*Exercise:* Retype every line of the listing below, keeping each one identical to the original.

(Entries for locating text and elements)
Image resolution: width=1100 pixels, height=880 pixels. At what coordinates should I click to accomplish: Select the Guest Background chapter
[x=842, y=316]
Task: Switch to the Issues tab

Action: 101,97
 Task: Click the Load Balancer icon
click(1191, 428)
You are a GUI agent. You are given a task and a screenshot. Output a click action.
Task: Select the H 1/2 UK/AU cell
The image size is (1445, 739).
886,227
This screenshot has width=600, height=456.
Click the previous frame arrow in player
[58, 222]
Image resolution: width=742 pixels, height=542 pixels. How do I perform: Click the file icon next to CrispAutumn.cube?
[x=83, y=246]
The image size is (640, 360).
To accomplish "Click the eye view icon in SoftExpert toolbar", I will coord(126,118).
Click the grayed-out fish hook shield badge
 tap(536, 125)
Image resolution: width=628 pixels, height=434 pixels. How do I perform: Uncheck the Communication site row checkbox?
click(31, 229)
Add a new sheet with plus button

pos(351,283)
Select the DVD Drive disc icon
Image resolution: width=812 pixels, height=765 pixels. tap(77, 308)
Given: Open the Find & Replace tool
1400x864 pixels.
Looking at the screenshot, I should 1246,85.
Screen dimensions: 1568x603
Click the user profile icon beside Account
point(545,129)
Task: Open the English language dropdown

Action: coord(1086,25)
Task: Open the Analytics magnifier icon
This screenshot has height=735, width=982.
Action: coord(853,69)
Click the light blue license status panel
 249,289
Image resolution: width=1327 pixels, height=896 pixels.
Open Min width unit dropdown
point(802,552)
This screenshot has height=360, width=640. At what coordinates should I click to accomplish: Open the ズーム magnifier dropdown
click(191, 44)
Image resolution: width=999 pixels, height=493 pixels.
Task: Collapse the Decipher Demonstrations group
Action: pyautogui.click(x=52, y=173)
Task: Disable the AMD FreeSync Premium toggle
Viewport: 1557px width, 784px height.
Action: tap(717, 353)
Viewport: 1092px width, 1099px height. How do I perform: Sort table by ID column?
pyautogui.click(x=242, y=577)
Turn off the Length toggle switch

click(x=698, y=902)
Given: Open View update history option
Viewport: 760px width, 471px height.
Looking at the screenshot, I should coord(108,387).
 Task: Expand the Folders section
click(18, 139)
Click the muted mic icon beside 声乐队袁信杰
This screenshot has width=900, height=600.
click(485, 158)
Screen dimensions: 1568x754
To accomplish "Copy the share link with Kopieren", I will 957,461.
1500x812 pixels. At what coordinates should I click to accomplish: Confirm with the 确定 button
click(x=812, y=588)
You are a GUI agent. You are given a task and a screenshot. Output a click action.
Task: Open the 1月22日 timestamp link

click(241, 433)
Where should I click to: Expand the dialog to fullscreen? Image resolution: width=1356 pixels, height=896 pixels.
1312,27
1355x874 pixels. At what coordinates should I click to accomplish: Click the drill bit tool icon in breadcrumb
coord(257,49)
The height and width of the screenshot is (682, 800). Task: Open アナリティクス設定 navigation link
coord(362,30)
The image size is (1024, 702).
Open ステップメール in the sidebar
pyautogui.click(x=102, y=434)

*Full output:*
Image resolution: width=1100 pixels, height=880 pixels. At what coordinates should I click to accomplish: Select the Guest Background chapter
[x=842, y=316]
Task: Switch to the Issues tab

Action: 101,97
 Task: Click the Load Balancer icon
click(1191, 428)
You are a GUI agent. You are given a task and a screenshot. Output a click action.
Task: Select the H 1/2 UK/AU cell
The image size is (1445, 739).
886,227
This screenshot has width=600, height=456.
Click the previous frame arrow in player
[58, 222]
Image resolution: width=742 pixels, height=542 pixels. How do I perform: Click the file icon next to CrispAutumn.cube?
[x=83, y=246]
The image size is (640, 360).
To accomplish "Click the eye view icon in SoftExpert toolbar", I will coord(126,118).
Click the grayed-out fish hook shield badge
 tap(536, 125)
Image resolution: width=628 pixels, height=434 pixels. How do I perform: Uncheck the Communication site row checkbox?
click(31, 229)
Add a new sheet with plus button

pos(351,283)
Select the DVD Drive disc icon
Image resolution: width=812 pixels, height=765 pixels. tap(77, 308)
Given: Open the Find & Replace tool
1400x864 pixels.
Looking at the screenshot, I should 1246,85.
Screen dimensions: 1568x603
Click the user profile icon beside Account
point(545,129)
Task: Open the English language dropdown

Action: coord(1086,25)
Task: Open the Analytics magnifier icon
This screenshot has height=735, width=982.
Action: coord(853,69)
Click the light blue license status panel
 249,289
Image resolution: width=1327 pixels, height=896 pixels.
Open Min width unit dropdown
point(802,552)
This screenshot has height=360, width=640. At what coordinates should I click to accomplish: Open the ズーム magnifier dropdown
click(191, 44)
Image resolution: width=999 pixels, height=493 pixels.
Task: Collapse the Decipher Demonstrations group
Action: pyautogui.click(x=52, y=173)
Task: Disable the AMD FreeSync Premium toggle
Viewport: 1557px width, 784px height.
Action: tap(717, 353)
Viewport: 1092px width, 1099px height. How do I perform: Sort table by ID column?
pyautogui.click(x=242, y=577)
Turn off the Length toggle switch

click(x=698, y=902)
Given: Open View update history option
Viewport: 760px width, 471px height.
Looking at the screenshot, I should coord(108,387).
 Task: Expand the Folders section
click(18, 139)
Click the muted mic icon beside 声乐队袁信杰
This screenshot has width=900, height=600.
click(485, 158)
Screen dimensions: 1568x754
To accomplish "Copy the share link with Kopieren", I will 957,461.
1500x812 pixels. At what coordinates should I click to accomplish: Confirm with the 确定 button
click(x=812, y=588)
You are a GUI agent. You are given a task and a screenshot. Output a click action.
Task: Open the 1月22日 timestamp link

click(241, 433)
Where should I click to: Expand the dialog to fullscreen? Image resolution: width=1356 pixels, height=896 pixels.
1312,27
1355x874 pixels. At what coordinates should I click to accomplish: Click the drill bit tool icon in breadcrumb
coord(257,49)
The height and width of the screenshot is (682, 800). Task: Open アナリティクス設定 navigation link
coord(362,30)
The image size is (1024, 702).
Open ステップメール in the sidebar
pyautogui.click(x=102, y=434)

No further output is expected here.